* _YOUR GOAL_: In your copy, reproduce each entry exactly and include no picture.

* _SUPPLIED RECORDS_:
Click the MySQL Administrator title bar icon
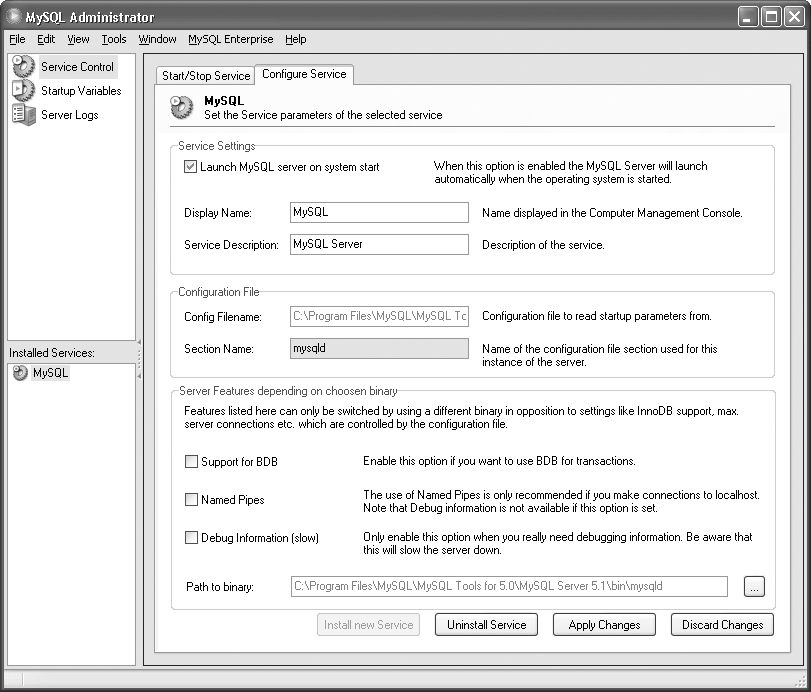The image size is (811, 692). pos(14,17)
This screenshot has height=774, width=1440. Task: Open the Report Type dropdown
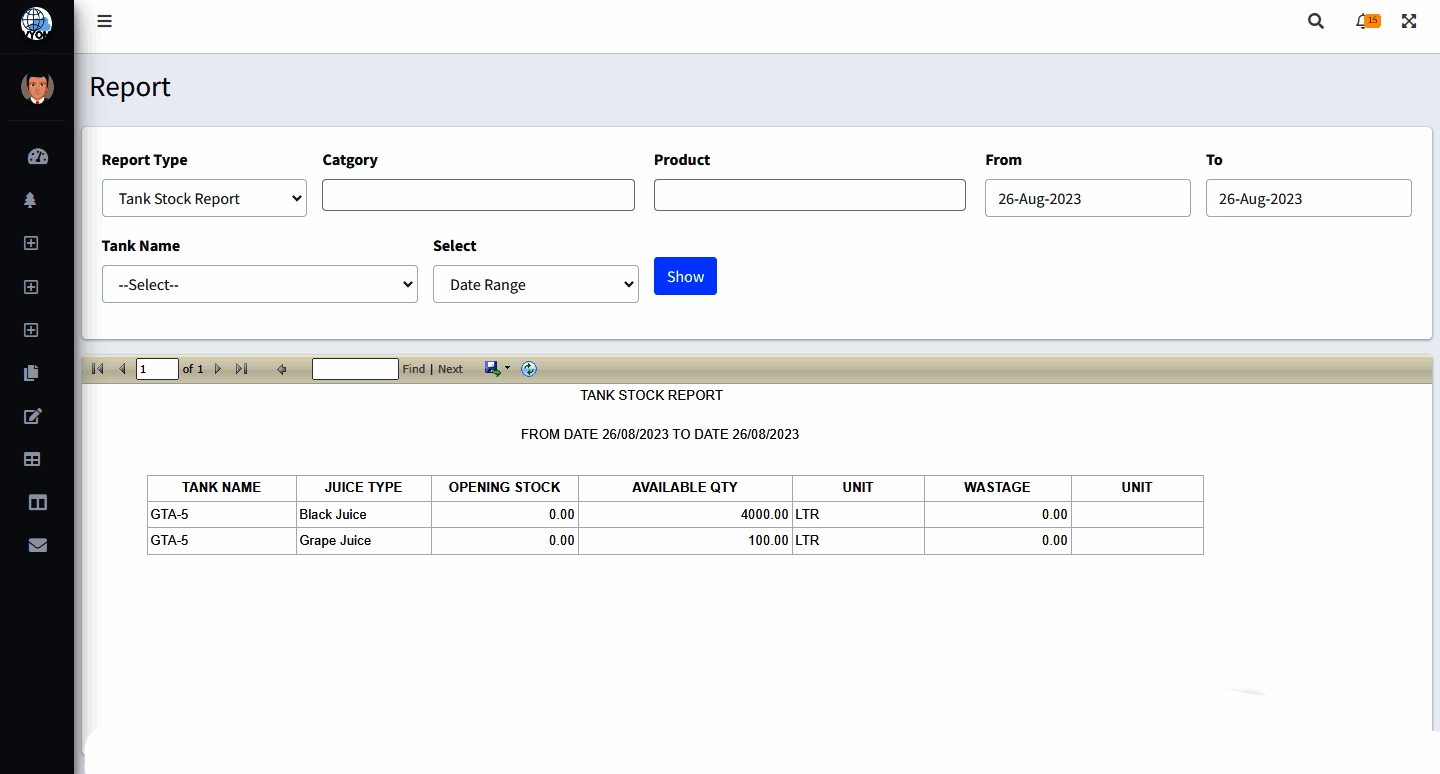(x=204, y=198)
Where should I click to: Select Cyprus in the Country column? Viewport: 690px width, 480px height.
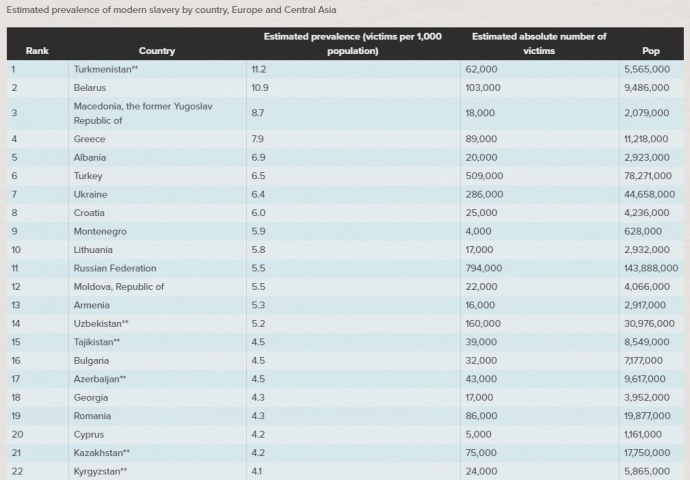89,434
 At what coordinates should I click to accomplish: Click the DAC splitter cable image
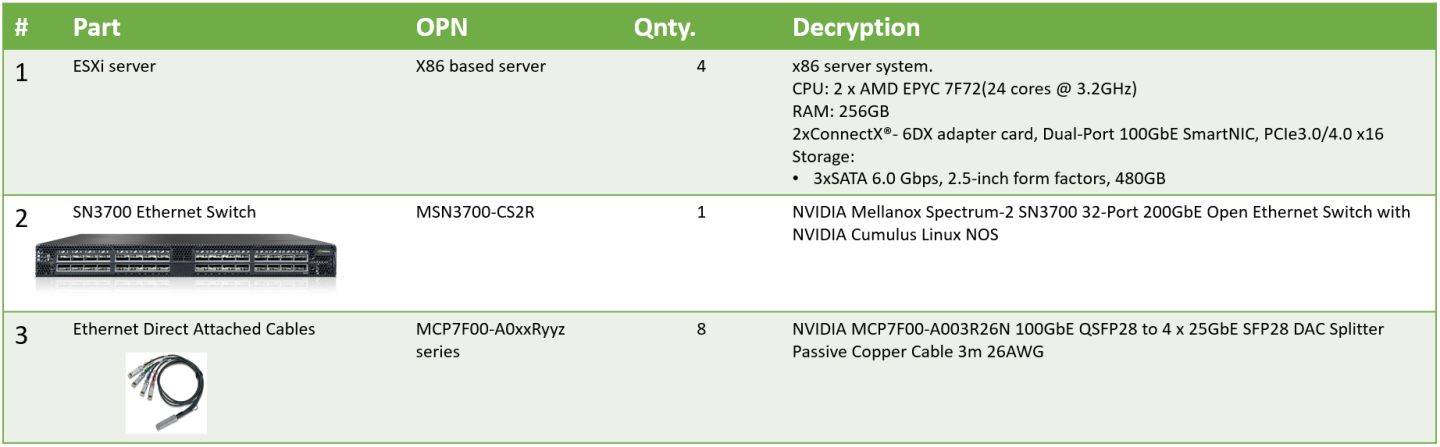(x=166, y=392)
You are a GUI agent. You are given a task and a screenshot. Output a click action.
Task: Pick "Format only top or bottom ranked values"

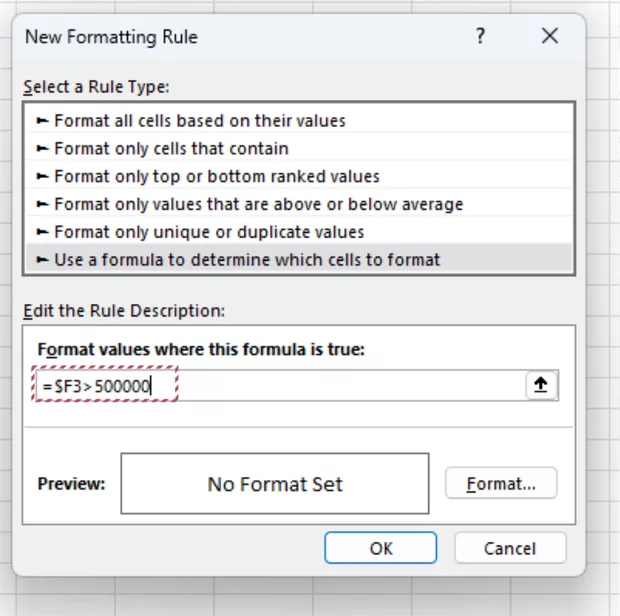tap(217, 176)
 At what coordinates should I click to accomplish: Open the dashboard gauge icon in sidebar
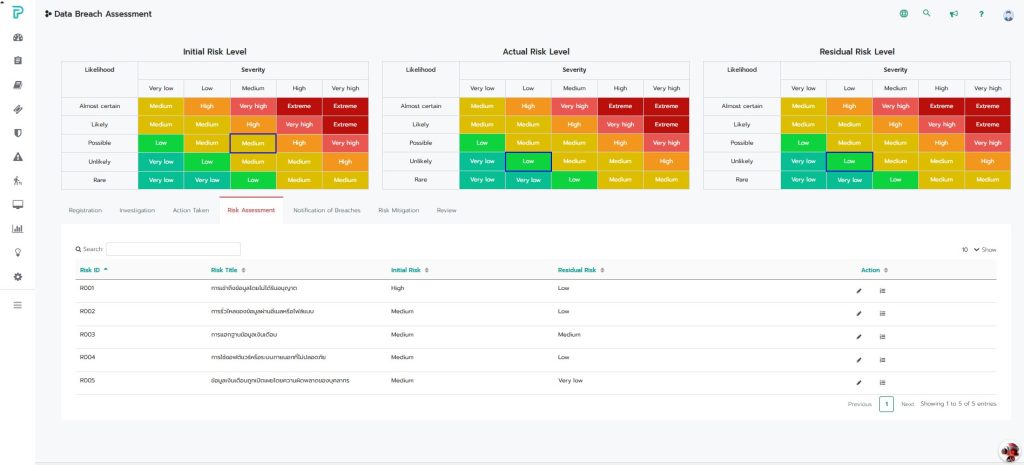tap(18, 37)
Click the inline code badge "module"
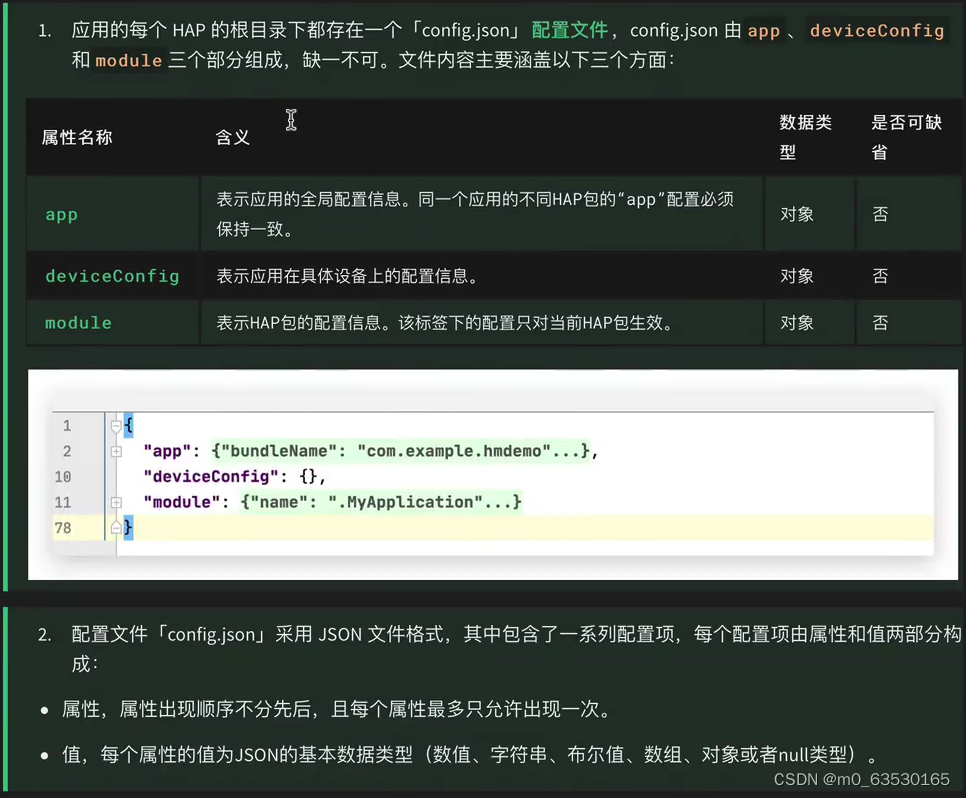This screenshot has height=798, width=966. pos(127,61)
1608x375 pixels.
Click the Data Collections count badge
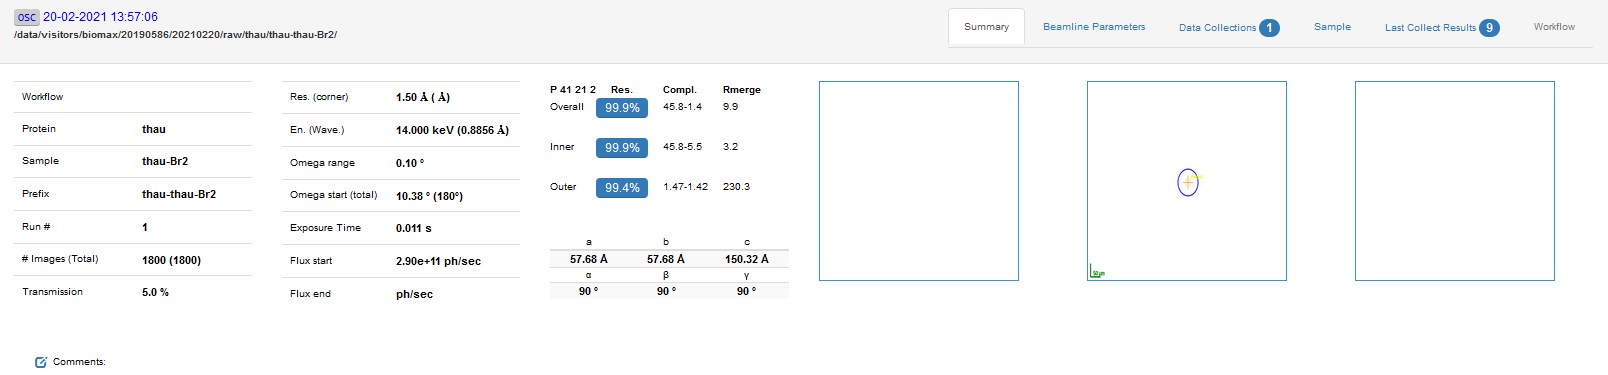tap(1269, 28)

* _THE COMPLETED TASK_:
Click the MySQL Administrator title bar icon
The image size is (811, 692). pos(14,17)
This screenshot has height=774, width=1440. Task: Open the Report Type dropdown
(x=204, y=198)
Where should I click to: Select Cyprus in the Country column? Viewport: 690px width, 480px height.
89,434
 At what coordinates should I click to accomplish: Click the DAC splitter cable image
(x=166, y=392)
You are a GUI agent. You are given a task and a screenshot. Output a click action.
Task: Pick "Format only top or bottom ranked values"

tap(217, 176)
 At what coordinates should I click to accomplish: Open the dashboard gauge icon in sidebar
tap(18, 37)
Click the inline code badge "module"
This screenshot has height=798, width=966. pos(127,61)
1608x375 pixels.
Click the Data Collections count badge
tap(1269, 28)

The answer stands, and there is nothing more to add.